Meskipun ada juga yang bilang begitu, namun saya yakin jawaban itu keluar hanya
di bibir saja. Mungkin maksud mereka sholeh itu baik, tapi jangan sholeh-sholeh
amat. Karna mereka tahu konsekuensi punya suami sholeh itu cukup berat buat
mereka, disuruh berjilbab, terbatasi pergaulannya. Jadi ibu rumah tangga. Dan
sebagainya-dan sebagainya. Maka jawaban yang paling tepat melihat pernyataan
seperti itu, adalah 'orang baik akan mendapatkan yang baik, yang buruk akan
berpasangan seperti itu pula, cukup logis bukan?
Sholeh,
apakah orang sholeh itu tidak ada yang ganteng, kegantengan itu bersifat
sementara atau nilai plus tapi tidak cukup berpengaruh jika tidak didukung kegantengan lainnya. Pun dia tidak cukup
ganteng, tapi perhatian mereka, keshalehan mereka, itu membuat ketertarikan
sendiri darinya.
Sholeh,
apakah orang sholeh itu tidak mapan?

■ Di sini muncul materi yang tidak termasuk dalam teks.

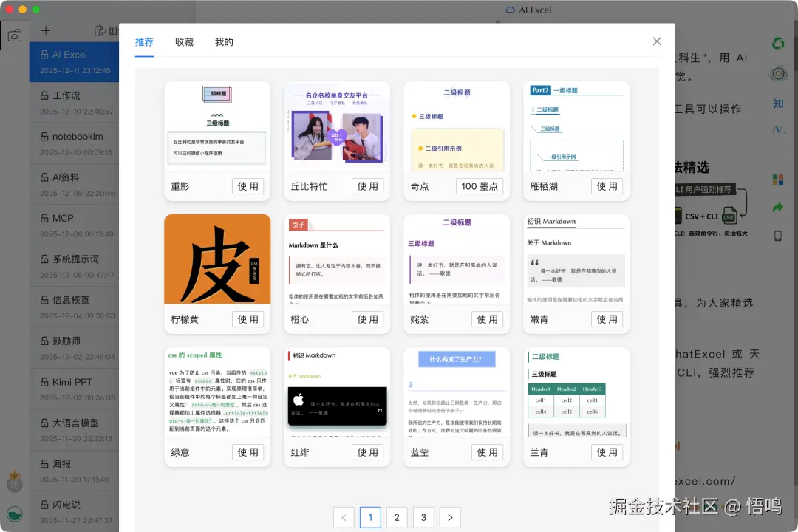798x532 pixels.
Task: Click the crown badge icon at bottom left
Action: click(x=15, y=482)
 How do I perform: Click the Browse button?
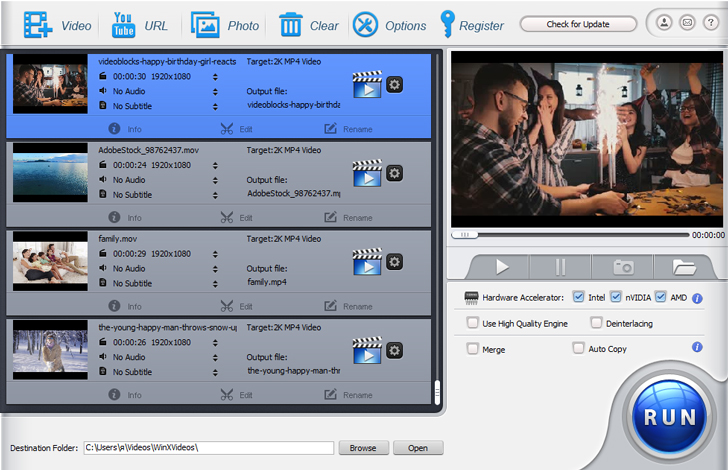pyautogui.click(x=364, y=448)
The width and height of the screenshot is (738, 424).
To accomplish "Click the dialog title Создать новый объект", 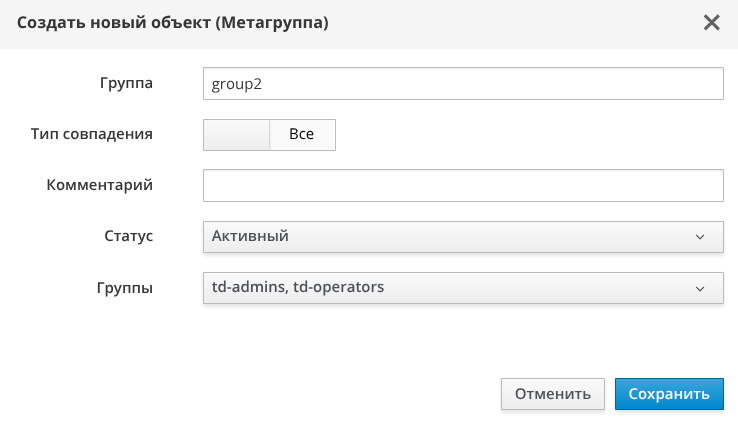I will coord(171,22).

Bisa jadi, namun pastinya orang sholeh
akan berusaha mencari nafkah halal untuk
keluarganya. Berusaha mencukupi kebutuhan mereka sekuat mereka. Saat sang suami
tak punya uang, dia menenangkan hati istrinya dengan kata-kata bijaksanya. Dan
saat sang suami punya duit banyak, itu tidak menggoyahkan hatinya untuk
membelanjakannya di tempat yang tidak semestinya, vulgarnya, tidak untuk main
serong dengan wanita lain.
Sholeh,
apakah suami sholeh itu tidak romantis? Bagaimana mungkin, sedang sebelum
menikah dia berusaha menjaga hati dan perasaan mereka untuk istrinya nanti yang
bahkan dia belum menemukan siapa dia.dia tidak bercampur baur dengan yang bukan
mahramnya, dia tidak main sentuh wanita lain.bahkan sekedar berdekat-dekatan
atau TTM. Apa itu bukan suatu awalan yang romantis? Sepanjang pengamatan yang
saya lakukan orang-orang sholeh itu adalah orang yang paling romantis kepada
istrinya. Satu, karna hatinya terjaga, istrinya itu adalah cinta pertamanya,
dua,……….
Jangan
meremehkan orang sholeh, sejelek-jeleknya orang sholeh dia takkan menyakiti
hati bahkan main tangan terhadap istrinya. Karena hati dan fikiran orang sholeh
selalu terkait langsung dengan Allah, jadi tindakan jelek sedikit apapun itu,
dia takut Allah melihat dan membalasnya. Apalagi yang diharapkan dari seorang
istri selain keshalehannya? Tidak jengahkah kita melihat penderitaan para istri
yang selalu dianiaya suami, diterlantarkan suami, yang dulunya tidak
menghiraukan keshalehan suaminya, kenapa cinta selalu menjadi alasan.bahkan
rela menderita karnanya. Ingat, semuanya bisa berubah kecuali keshalihan.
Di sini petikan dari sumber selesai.